To be done: Update the listing below by changing every "heading" to "title" and keeping everything else the same. Leave the pictures out of your answer.

/---

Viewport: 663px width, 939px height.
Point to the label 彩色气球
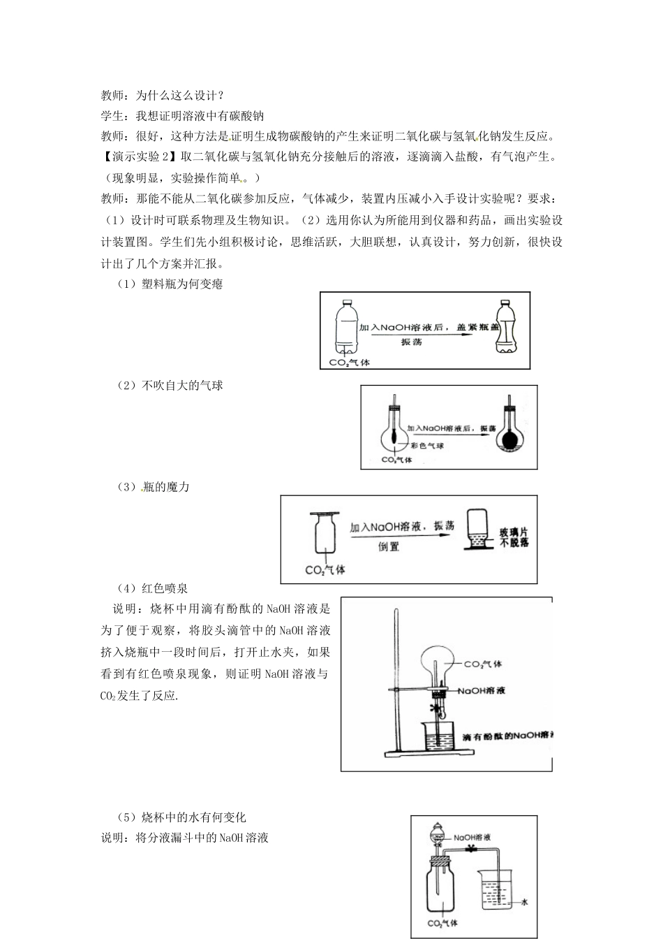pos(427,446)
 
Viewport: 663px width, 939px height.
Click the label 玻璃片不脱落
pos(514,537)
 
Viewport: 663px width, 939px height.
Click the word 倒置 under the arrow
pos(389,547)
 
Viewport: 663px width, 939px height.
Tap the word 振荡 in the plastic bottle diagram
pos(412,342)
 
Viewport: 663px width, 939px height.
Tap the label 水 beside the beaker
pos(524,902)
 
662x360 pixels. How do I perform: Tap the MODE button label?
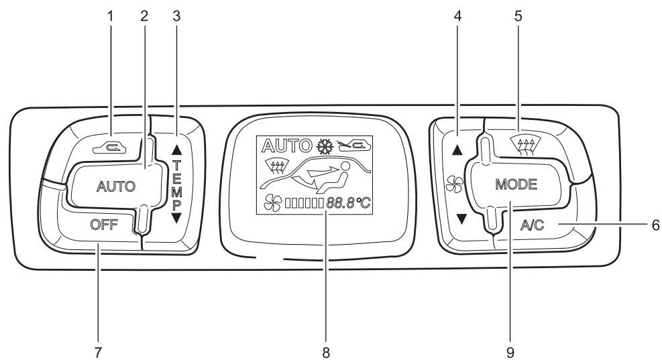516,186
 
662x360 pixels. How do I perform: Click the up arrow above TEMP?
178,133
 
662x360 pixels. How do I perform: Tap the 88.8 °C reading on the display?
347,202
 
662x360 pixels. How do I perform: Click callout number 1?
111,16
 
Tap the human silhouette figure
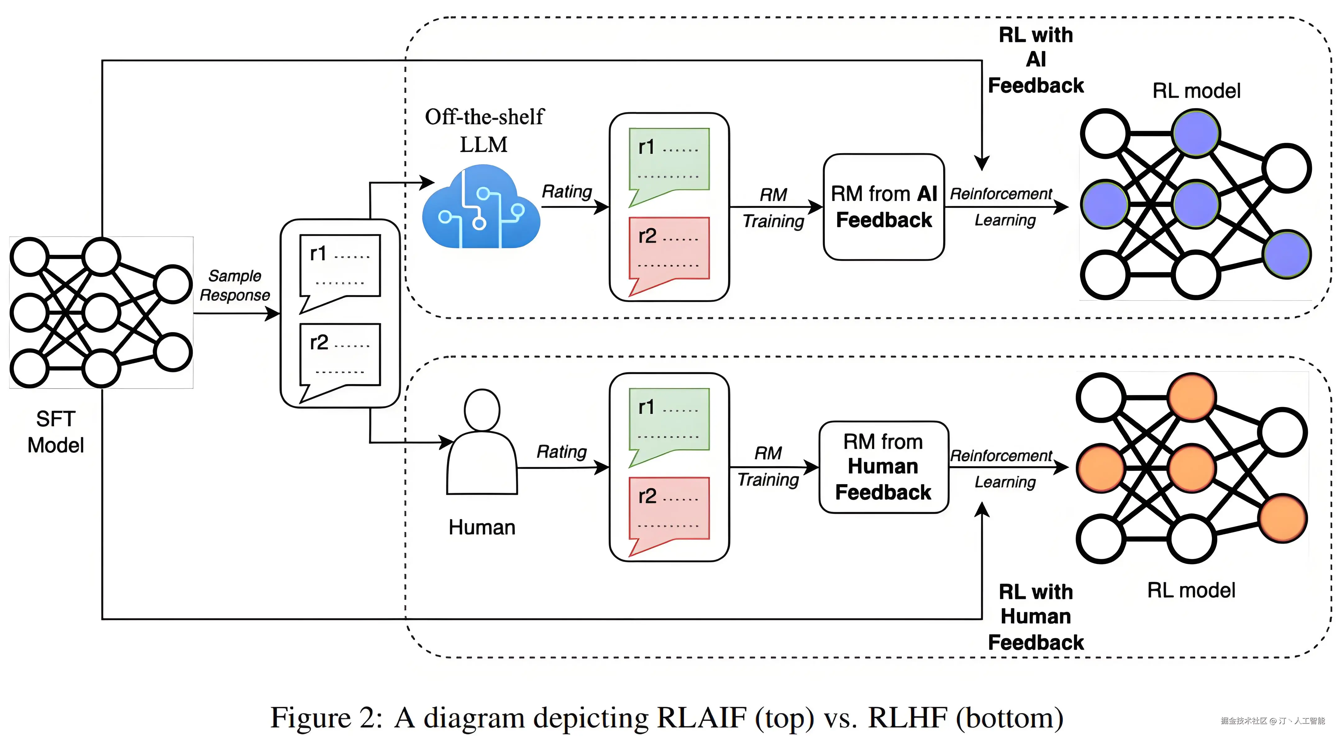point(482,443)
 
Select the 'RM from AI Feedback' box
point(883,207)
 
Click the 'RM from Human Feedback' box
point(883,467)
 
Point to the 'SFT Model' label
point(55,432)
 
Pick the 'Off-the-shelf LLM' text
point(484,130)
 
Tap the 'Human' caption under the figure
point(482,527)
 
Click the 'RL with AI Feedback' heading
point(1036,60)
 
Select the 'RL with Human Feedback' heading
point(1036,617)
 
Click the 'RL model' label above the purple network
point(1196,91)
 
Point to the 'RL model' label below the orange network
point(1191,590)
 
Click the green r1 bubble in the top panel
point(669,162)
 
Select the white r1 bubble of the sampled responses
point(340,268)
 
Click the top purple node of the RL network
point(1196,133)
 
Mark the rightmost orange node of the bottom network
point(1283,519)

\---

Answer to the task:
Viewport: 663px width, 939px height.
Point to the label 彩色气球
pos(427,446)
 
Viewport: 663px width, 939px height.
Click the label 玻璃片不脱落
pos(514,537)
 
Viewport: 663px width, 939px height.
Click the word 倒置 under the arrow
pos(389,547)
 
Viewport: 663px width, 939px height.
Tap the word 振荡 in the plastic bottle diagram
pos(412,342)
 
Viewport: 663px width, 939px height.
Tap the label 水 beside the beaker
pos(524,902)
 
662x360 pixels. How do I perform: Tap the MODE button label?
516,186
 
662x360 pixels. How do I perform: Click the up arrow above TEMP?
178,133
 
662x360 pixels. How do I perform: Tap the 88.8 °C reading on the display?
347,202
 
662x360 pixels. How do I perform: Click callout number 1?
111,16
 
Tap the human silhouette figure
point(482,443)
 
Select the 'RM from AI Feedback' box
point(883,207)
 
Click the 'RM from Human Feedback' box
point(883,467)
 
Point to the 'SFT Model' label
point(55,432)
 
Pick the 'Off-the-shelf LLM' text
point(484,130)
 
Tap the 'Human' caption under the figure
point(482,527)
 
Click the 'RL with AI Feedback' title
point(1036,60)
 
Select the 'RL with Human Feedback' title
point(1036,617)
 
Click the 'RL model' label above the purple network
point(1196,91)
 
Point to the 'RL model' label below the orange network
point(1191,590)
 
Click the green r1 bubble in the top panel
point(669,162)
 
Select the white r1 bubble of the sampled responses
point(340,268)
 
Click the top purple node of the RL network
point(1196,133)
 
Mark the rightmost orange node of the bottom network
point(1283,519)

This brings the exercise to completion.